> [The tasks]
A - Name every person the immigration article mentions by name.
B - In the immigration article, what annual cap would the legislation set on refugees gaining permanent residency?
C - Reproduce the stretch of the immigration article from "Critics say that" through "on state resources.".

> [Excerpted text]
------

WASHINGTON: US President Donald Trump yesterday threw his weight behind efforts to give English-speakers priority for US residency cards and halving the number of legal migrants admitted to the country. Trump backed proposals that would reform the process of obtaining a US “green card” by introducing a points-based system favoring skilled Anglophone workers.
Around one million immigrants are granted permanent residency each year, but the draft legislation – presented at the White House by Trump and two senators who crafted it – aims to cut that number by around 50 percent. It would also put a cap on the number of refugees able to gain permanent residency at 50,000 a year.
Trump hailed what he described as “the most significant reform to our immigration system in half a century.” The legislation has only a slim chance of passing in Congress, but gives the White House an opportunity to show Trump’s base supporters that he is trying to live up to his hardline promises. Standing in the Roosevelt Room flanked by Senators Tom Cotton and David Perdue, Trump said that the United States had admitted too many low-skilled workers and claimed they were taking jobs from Americans.
“This policy has placed pressure on American workers, taxpayers and community resources,” he said. “It has not been fair to our people, to our citizens, to our workers.” He pointed to the benefits of a Canadian- or Australian-style points-based system. “This competitive application process will favor applicants who can speak English, financially support themselves and their families, and demonstrate skills that will contribute to our economy,” he said. Trump said the new system, if approved, would “help ensure that newcomers to our wonderful country will be assimilated, will succeed and achieve the American dream,” while also protecting “struggling American families”.
Critics say that the proposals would actually result in falling wages, by slashing the number of migrants creating jobs. The National Academy of Sciences studied two decades of data and found the impact of immigration on the wages of American-born workers to be “very small”. The academy also concluded that “immigration has an overall positive impact on long-run economic growth in the US,” although first-generation immigrants do place more of a burden on state resources.
But Trump’s message is likely to resonate strongly with low-skilled white workers who have seen wages stagnate and believe their long-held cultural dominance is being eroded. Trump has made tackling illegal immigration from Latin America a key plank of his politics. He has promised to build a “wall” on America’s southern border with Mexico and tackle violent Hispanic gangs at home. But the effort to curb legal immigration is unlikely to be universally welcomed by business leaders or within the Republican Party. Cotton first introduced the proposals in February to the Senate, where they have been stalled ever since.

------

[Data listing]
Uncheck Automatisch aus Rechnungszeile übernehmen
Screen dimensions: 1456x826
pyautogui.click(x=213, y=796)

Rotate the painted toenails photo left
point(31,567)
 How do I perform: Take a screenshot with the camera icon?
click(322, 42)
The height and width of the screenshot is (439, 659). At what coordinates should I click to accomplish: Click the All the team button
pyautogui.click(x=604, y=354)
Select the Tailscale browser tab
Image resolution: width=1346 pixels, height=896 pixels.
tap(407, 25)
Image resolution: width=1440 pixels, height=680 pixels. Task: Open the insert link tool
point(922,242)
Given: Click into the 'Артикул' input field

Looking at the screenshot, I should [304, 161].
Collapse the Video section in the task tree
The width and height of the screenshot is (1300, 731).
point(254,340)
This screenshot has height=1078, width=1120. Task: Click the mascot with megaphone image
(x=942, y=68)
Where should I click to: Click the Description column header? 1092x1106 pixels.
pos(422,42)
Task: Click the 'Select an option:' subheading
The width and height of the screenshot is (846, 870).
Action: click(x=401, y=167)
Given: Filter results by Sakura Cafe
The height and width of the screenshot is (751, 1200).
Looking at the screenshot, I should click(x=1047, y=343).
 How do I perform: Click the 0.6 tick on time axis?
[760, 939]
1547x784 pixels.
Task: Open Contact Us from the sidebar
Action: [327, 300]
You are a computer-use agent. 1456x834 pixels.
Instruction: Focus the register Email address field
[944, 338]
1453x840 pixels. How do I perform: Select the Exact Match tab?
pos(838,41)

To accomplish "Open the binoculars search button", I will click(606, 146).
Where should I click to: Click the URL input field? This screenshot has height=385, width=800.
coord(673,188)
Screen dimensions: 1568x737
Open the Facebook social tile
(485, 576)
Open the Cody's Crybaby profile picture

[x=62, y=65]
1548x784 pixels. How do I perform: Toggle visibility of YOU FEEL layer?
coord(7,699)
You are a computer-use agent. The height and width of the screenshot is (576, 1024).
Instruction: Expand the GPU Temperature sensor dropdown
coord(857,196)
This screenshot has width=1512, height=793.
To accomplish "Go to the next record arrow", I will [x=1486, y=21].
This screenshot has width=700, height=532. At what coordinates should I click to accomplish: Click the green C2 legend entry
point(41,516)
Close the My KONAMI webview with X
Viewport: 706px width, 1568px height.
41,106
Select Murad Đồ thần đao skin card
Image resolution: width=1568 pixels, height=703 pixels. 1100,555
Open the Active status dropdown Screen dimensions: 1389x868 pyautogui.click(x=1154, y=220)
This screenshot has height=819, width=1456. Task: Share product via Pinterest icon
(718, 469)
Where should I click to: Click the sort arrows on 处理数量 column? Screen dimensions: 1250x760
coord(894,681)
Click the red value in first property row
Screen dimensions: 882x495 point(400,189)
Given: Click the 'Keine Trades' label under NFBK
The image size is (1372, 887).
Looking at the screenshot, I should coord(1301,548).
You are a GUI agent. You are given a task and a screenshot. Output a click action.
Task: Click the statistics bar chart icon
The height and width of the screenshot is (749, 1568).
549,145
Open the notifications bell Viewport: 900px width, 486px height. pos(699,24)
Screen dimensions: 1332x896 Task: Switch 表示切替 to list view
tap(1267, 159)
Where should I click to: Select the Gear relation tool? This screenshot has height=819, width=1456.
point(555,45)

------

> [Answers for this exercise]
A - Donald Trump, Tom Cotton, David Perdue

B - 50,000 a year.

C -
Critics say that the proposals would actually result in falling wages, by slashing the number of migrants creating jobs. The National Academy of Sciences studied two decades of data and found the impact of immigration on the wages of American-born workers to be “very small”. The academy also concluded that “immigration has an overall positive impact on long-run economic growth in the US,” although first-generation immigrants do place more of a burden on state resources.